Have you seen the newest doll for girls? Fairy Tale High is the latest to hit the shelves and I think it has all the prerequisites we have come to expect these days:
~ narrow version of beauty that favors skinny White girls with perfect features
~ impossibly spindly legs supporting giant heads with giant amounts of hair
~ heavy makeup and long, luscious hair styled perfectly
~ short skirts, thigh high stockings, fetishized footwear (lucite heels, anyone?)
~ bare midriffs
~ “Come hither” looks from overly large eyes
~ story lines limited to fashion, singing, and dancing
~ webisodes where characters treat each other horribly until the 3 second feel-good spot at the end
~ faux-social marketing meant to masquerade as empowerment
Here’s the website if you want to see more: www.fairytalehigh.com
If this was the only brand like this, it wouldn’t be so offensive. But when this is all that is marketed to our daughters in the mainstream by company after company, it sells our daughters short. If Fairy Tale High was on the shelf next to the Amelia Earhart, Eleanor Roosevelt, and Sonia Sotomayor dolls I would tell parents that you can choose how to spend your dollars in the marketplace and ultimately it is up to you to make good decisions about the media and messages that come into your home. But when there is such a lack of choice, how much room for healthy and responsible decisions to we really have? Did you take into consideration the billions spent on children’s advertising each year? Is it fair that parents have to constantly be battling inappropriate and sexualized, stereotyped media? I didn’t sign up for this when I had kids.

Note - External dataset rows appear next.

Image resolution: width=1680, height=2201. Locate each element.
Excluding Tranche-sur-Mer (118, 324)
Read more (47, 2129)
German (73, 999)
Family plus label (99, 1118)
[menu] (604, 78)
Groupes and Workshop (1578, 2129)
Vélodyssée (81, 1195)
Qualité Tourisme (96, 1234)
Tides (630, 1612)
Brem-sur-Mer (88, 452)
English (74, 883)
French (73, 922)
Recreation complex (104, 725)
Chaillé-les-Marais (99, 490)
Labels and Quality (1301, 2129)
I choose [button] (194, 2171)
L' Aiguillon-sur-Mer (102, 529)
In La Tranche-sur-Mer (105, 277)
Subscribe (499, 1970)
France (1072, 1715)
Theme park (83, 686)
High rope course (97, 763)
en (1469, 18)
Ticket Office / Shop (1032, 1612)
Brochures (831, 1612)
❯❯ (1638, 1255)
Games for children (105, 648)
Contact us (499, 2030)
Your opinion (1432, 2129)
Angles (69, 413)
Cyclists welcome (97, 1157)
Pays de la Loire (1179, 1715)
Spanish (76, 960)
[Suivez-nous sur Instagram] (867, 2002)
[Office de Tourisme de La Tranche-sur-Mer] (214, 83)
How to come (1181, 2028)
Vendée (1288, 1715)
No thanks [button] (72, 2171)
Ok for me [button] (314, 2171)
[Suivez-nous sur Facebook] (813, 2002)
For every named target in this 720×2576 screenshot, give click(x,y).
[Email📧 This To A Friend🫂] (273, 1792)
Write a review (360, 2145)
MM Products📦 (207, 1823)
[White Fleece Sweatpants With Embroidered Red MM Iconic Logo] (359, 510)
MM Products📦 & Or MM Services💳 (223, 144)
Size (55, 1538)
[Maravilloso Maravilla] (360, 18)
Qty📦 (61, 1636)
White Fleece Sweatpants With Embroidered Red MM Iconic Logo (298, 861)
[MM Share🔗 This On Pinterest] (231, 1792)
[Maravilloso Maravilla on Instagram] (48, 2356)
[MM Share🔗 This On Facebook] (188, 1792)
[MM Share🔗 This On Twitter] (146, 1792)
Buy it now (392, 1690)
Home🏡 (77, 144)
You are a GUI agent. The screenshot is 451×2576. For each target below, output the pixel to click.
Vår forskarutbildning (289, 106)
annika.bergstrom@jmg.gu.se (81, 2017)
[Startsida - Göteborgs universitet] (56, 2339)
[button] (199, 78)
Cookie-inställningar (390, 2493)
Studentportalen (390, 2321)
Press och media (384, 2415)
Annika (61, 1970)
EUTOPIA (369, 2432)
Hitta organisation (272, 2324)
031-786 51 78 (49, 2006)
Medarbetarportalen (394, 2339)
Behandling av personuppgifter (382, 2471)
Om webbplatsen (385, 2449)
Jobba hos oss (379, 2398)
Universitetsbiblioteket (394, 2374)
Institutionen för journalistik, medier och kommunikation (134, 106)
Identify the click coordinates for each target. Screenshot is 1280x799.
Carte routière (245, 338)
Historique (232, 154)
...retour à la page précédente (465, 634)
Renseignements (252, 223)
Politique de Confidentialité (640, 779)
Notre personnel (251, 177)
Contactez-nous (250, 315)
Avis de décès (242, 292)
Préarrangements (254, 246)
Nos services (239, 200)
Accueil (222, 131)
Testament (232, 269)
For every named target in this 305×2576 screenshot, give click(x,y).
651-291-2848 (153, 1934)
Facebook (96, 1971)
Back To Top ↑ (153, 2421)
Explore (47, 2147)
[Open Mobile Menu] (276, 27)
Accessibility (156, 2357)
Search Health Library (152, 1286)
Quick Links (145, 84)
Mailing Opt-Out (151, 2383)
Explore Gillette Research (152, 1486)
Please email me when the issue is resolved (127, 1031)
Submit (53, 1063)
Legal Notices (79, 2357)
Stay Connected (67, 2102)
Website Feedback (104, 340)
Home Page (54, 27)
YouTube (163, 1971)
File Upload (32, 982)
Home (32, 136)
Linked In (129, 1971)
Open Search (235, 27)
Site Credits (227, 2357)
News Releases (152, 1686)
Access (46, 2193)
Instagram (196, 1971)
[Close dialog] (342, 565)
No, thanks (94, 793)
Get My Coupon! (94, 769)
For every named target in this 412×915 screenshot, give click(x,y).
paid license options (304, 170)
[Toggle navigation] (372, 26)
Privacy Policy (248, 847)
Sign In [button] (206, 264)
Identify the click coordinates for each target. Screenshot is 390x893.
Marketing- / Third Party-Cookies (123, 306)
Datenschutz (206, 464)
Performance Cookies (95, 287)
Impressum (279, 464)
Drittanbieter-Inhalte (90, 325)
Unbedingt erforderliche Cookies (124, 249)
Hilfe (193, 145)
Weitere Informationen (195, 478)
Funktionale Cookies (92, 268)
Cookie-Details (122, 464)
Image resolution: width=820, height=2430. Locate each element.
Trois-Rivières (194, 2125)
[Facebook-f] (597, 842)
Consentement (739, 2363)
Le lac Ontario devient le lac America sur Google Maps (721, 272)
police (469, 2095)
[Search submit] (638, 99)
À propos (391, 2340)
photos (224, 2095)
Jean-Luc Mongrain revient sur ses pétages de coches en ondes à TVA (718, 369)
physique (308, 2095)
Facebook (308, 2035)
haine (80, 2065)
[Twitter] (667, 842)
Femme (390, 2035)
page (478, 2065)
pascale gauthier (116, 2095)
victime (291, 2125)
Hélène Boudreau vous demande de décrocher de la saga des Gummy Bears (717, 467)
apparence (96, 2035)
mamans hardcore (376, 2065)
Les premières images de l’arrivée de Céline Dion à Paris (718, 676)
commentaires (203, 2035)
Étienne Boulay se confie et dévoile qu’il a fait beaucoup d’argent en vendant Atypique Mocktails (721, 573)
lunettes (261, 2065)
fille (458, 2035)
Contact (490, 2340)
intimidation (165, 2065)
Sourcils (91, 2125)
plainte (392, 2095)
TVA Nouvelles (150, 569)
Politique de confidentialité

People will come back and say two things:
1. Just don’t buy it.
2. Companies don’t raise your kids, you do.
This kind of lowest-common denominator garbage dominates the marketplace, leaves girls with a very narrow definition of who they can be and leaves them lacking any real role models, teaches boys not to expect much from girls, and reinforces gender stereotypes about girls for those who view these toys and are inundated with the marketing and merchandising. Can parents provide different role models? Absolutely, but it doesn’t take an exceptionally clever kid to figure out very quickly what our society values from females and what it doesn’t.
I think a lot of parents do raise their children well and have a vested interested in having these children enter adulthood as whole, intelligent, accomplished people. It is a shame so many toy companies don’t share those same values, especially when it comes to our girls.
I am going to spend the rest of the day obsessing over a Sonia Sotomayor action figure. Because I need media like Fairy Tale High to die. Compare the FTH webisode when Cinderella’s lucite heel falls off in the hallway and she becomes a limping, exasperated mess to the video below of the Bronte sisters, and ask yourself if maybe the toy industry for girls doesn’t suck just a little bit.
Look at Sotomayor and Ginsburg in the new portrait for the National Portrait Gallery, they smolder confidence, intelligence, and I detect a little bit of badassness off Ginsburg. Which is so much more desirable than looking like a piece of sparkly bubble gum, a la Fairy Tale High.